_DIRECTION:_ Can you carry on the BERTopic notebook text below from the point where it stops?
— start DOCUMENT EXCERPT —
Mounted at /content/drive


# BERTopic installation

In [None]:
%%capture
!pip install bertopic

In [None]:
%%capture
!pip install distributed==2021.9.0

# Data

Load the data that we want to use for topic modeling.

In [None]:
# path to file location on google drive, this is where you should put the data
archive = "/content/drive/My Drive/colabnotebooks/newsapi/newsapi.zip"

In [None]:
archive_df = pd.json_normalize(
    pd.concat(
        [pd.read_json(ZipFile(archive).open(i), encoding="utf-8") for i in ZipFile(archive).namelist()],
        ignore_index=True
    )["articles"]
    #column name, if existent
)
'''
alternative: 
with ZipFile(archive) as z:
    with z.open(z.namelist()[0]) as f:
        archive_df = pd.read_json(f, encoding="utf-8")

archive_df = pd.json_normalize(archive_df["articles"])
'''

FileNotFoundError: ignored

In [None]:
# convert timestamp to something that is easier to read and work with

dates = pd.to_datetime(archive_df["publishedAt"]).dt.date
year = dates.apply(lambda x: int(str(x).split("-")[0]))
archive_df["year"] = year
archive_df.head(1)

In [None]:
archive_df.describe()

Next, we remove duplicates or empty entries.

In [None]:
# drop rows that have empty 'content' column
archive_df = archive_df[archive_df["content"].notna()]

In [None]:
# drop duplicates
# archive_df.drop_duplicates(subset="content", inplace=True)

In [None]:
# archive_df = archive_df[(archive_df["year"] == 2020) & (archive_df["source.name"] == "The Economist")]
# archive_df = archive_df[archive_df["year"] == 2019]

In [None]:
# reset the index, otherwise everything gets messed up
# archive_df.reset_index(drop=True, inplace=True)
— end DOCUMENT EXCERPT —
— start GIVEN MATERIAL —
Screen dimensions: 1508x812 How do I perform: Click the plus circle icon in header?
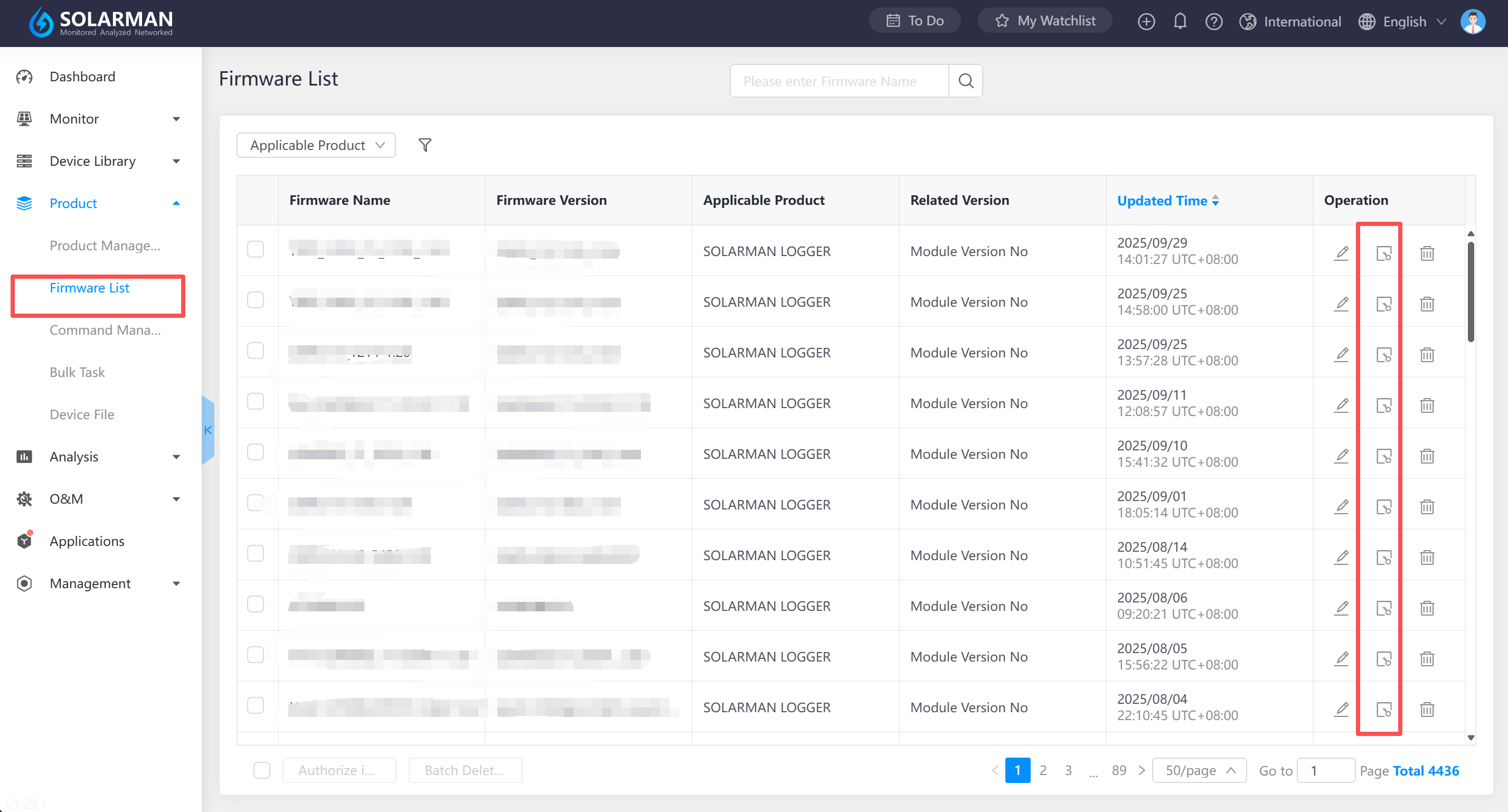pos(1146,22)
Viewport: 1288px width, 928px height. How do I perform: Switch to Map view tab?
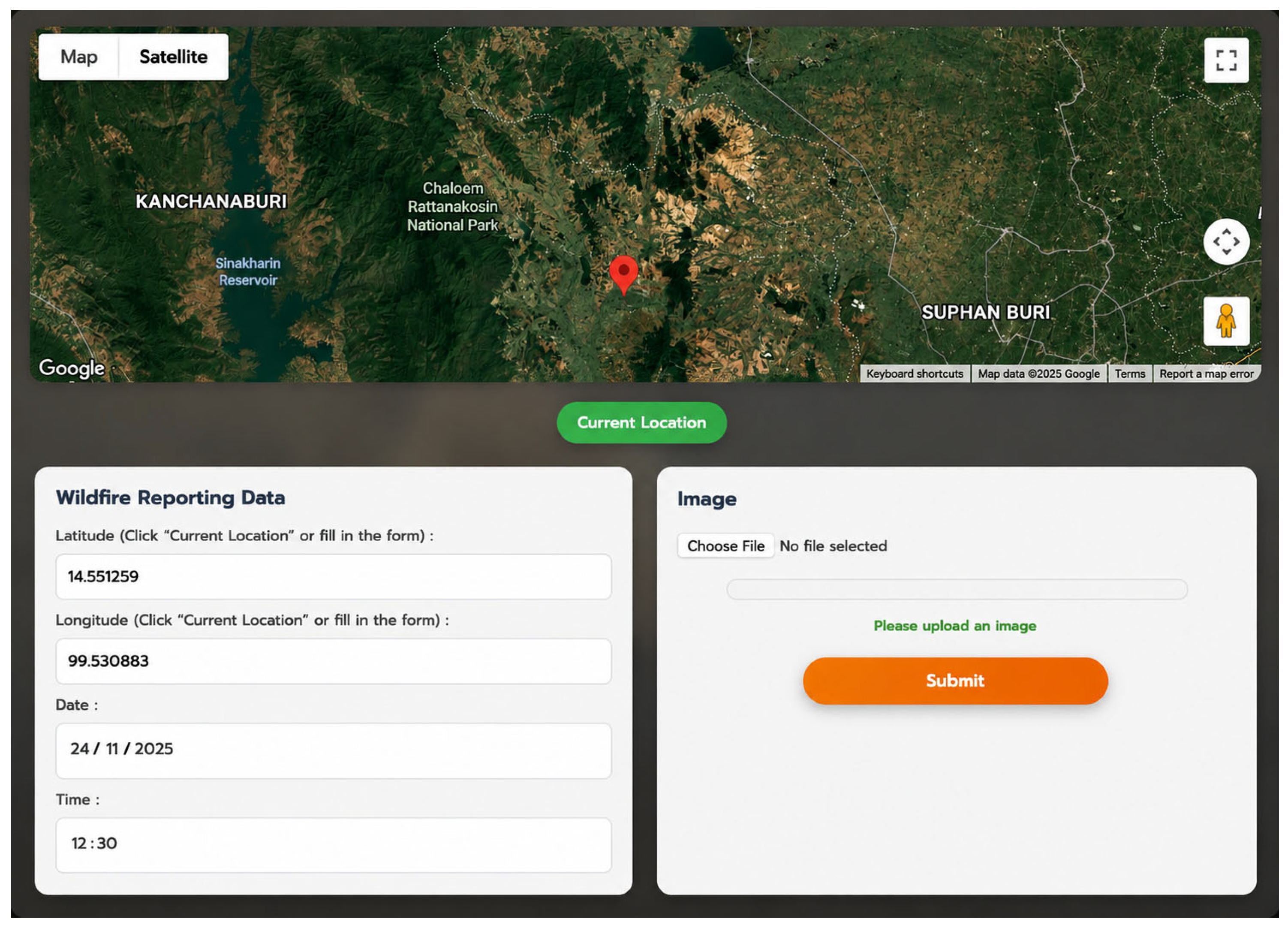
— end GIVEN MATERIAL —
_IN RESPONSE:_
Check the amount of texts that we have:

In [None]:
len(archive_df)

In [None]:
archive_df["source.name"].value_counts()

# Training

In [None]:
from bertopic import BERTopic

In [None]:
topic_model = BERTopic(language="english", calculate_probabilities=True, verbose=True)
topics, prob = topic_model.fit_transform(archive_df["content"])

# Extracting topics

In [None]:
# most frequent topics
freq = topic_model.get_topic_info(); freq.head(5)

In [None]:
# most important tokens for a topic
topic_model.get_topic(0)

# Visualization

Different visualization options included in BERTopic.

## Visualizing topics

In [None]:
topic_model.visualize_topics()

## Visualizing topic probabilities

The variable `probabilities` that is returned from `transform()` or `fit_tansform()` can be used to understand how confident BERTopic is that certan topics can be found in a document.

Visualize it like this:

In [None]:
topic_model.visualize_distribution(prob[3], min_probability=0.015)

## Visualizing topic hierarchy

The created topics can be hierarchically reduced. When knowing how they relate to one another, it might help in selecting `nr_topics` to reduce the number of created topics.

In [None]:
topic_model.visualize_hierarchy(top_n_topics=300)

## Visualize terms

Look at selected terms for certain topics.

In [None]:
topic_model.visualize_barchart(top_n_topics=5)

## Visualize topic similarity

Having generated topic embeddings, through both c-TF-IDF and embeddings, we can create a similarity matrix by simply applying cosine similarities through those topic embeddings. The result will be a matrix indicating how similar certain topics are to each other.

In [None]:
topic_model.visualize_heatmap(n_clusters=20, width=1000, height=1000)

## Visualizing topics over time

## Visualize term score decline

In [None]:
topic_model.visualize_term_rank()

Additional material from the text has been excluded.